• Page excerpt:
——

[Date Prev][Date Next][Thread Prev][Thread Next][Date Index][Thread Index]
Re: XML Blueberry
- From: Tim Bray <tbray@textuality.com>
- To: xml-dev@lists.xml.org
- Date: Thu, 21 Jun 2001 23:02:42 -0700
This Blueberry issue is not a slam-dunk either way, it's
a genuinely hard issue. Actually it's several genuinely
hard issues in an unattractive package, namely:
- the NEL character as a line separator
- the proper relationship to Unicode
- how to version XML
At the moment, based on a certain amount of introductory
thought, but not by an overwhelming margin, I lean to
doing nothing; simply because the cost of the Blueberry
action seems to outweigh its benefits.
Benefits first: I think that the specific Blueberry
suggestions (NEL and the new Name characters) are probably
technically correct from any sensible reading of
Unicode/ISO10646. Per Unicode, NEL is a first-class
line delimiter, at least equal in status to CR and NL, and
arguably superior since it's a single character with a clear
semantic, not a holdover from archaic typewriter-cylinder
control characters.
Secondly, the benefit is significant. The IBM mainframe
people followed all the rules in adopting NEL as a line
separator in their mainstream software libraries, and if
XML doesn't change it means you can either use standard
software text-handling tools OR you can use XML, but not
both. OS/MVS and its successors are hardly hip or
fashionable, but they serve as the stewards of remarkably
huge amounts of high-quality data, and any move to enable
the XMLification of this stuff is praiseworthy.
But the costs seem pretty darn high to me. If Blueberry
is adopted and is given a new <?xml version number, this
means that the mass of already-deployed XML software will
correctly throw such data on the ground, at some considerable
cost to interoperability. If there is no <?xml version
number, then such software will try to read it but then
unpredictably throw it on the ground upon encountering the
first NEL that appears inside a tag - or the first
element-type/attribute-name using one of the non-XML-1.0
name characters. Of these two, the second problem seems more
damaging, so I'd argue pretty strongly for signaling
Blueberry documents with some value of <?xml version="X" ?>
where X is not "1.0".
And the cost of this is very high. At the moment, XML 1.0
is pretty effectively one thing and just one thing, and if
I claim to ship out XML and you claim to be able to read it,
we can usually interoperate, especially since we're both
probably using expat or xerces or msxml. Introducing
Blueberry will impair this admirable simplicity.
A subsidiary issue, by the way: If you add NEL to the
set of line-end characters there are a bunch of other
Unicode space and space-like characters that, to be fair,
you're going to have to consider adding to the production
for "S".
And a possibly minor point: at the moment, all the "syntax"
characters in XML (<, >, /, =, &, ;, [, ], ', and ") are
in the one-byte Unicode range 0-127 which does enable some
sneaky parser construction tricks - probably not a big deal
though.
Then another potential problem: if you decide to push XML
past version 1.0, why not take the opportunity to pour
in namespaces? And fix the white-space handling? And...
well, probably nobody is willing to step off this cliff,
so maybe I'm raising a red herring.

——

• Directions:
**A)** In the XML Blueberry message, which course of action does the writer currently lean toward?
**B)** From the XML Blueberry message, extract the passage starting with "And a possibly" and going on through "white-space handling? And...".
**C)** Name each of the hard issues that the XML Blueberry message says the Blueberry issue packages together.

• Provided data:
——

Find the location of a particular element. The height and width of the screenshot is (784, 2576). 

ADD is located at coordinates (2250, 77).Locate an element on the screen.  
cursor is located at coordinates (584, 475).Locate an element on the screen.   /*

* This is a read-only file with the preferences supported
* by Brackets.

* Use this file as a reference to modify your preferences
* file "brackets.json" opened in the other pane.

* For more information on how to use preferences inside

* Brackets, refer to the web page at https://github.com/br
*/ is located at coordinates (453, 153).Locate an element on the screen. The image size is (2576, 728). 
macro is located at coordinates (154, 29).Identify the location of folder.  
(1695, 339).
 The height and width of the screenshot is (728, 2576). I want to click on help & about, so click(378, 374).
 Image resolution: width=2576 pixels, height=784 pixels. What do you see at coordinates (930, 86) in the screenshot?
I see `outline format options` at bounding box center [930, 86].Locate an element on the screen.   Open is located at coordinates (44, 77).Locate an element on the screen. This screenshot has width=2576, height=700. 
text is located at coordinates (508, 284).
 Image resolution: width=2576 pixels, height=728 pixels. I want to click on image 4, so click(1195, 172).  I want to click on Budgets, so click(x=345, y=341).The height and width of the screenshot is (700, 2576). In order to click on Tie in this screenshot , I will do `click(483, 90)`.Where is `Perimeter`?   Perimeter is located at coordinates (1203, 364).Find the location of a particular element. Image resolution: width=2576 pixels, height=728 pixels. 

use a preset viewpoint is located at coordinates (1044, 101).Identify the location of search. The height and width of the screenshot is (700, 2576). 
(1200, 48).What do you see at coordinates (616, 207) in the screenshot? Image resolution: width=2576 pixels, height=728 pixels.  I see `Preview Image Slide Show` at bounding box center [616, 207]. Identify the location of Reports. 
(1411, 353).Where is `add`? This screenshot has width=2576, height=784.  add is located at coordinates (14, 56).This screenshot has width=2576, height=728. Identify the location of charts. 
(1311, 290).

——

• Solutions for each task:
**A)** Doing nothing, because the cost of the Blueberry action seems to outweigh its benefits.

**B)**
And a possibly minor point: at the moment, all the "syntax"
characters in XML (<, >, /, =, &, ;, [, ], ', and ") are
in the one-byte Unicode range 0-127 which does enable some
sneaky parser construction tricks - probably not a big deal
though.
Then another potential problem: if you decide to push XML
past version 1.0, why not take the opportunity to pour
in namespaces? And fix the white-space handling? And...

**C)**
- The NEL character as a line separator
- The proper relationship to Unicode
- How to version XML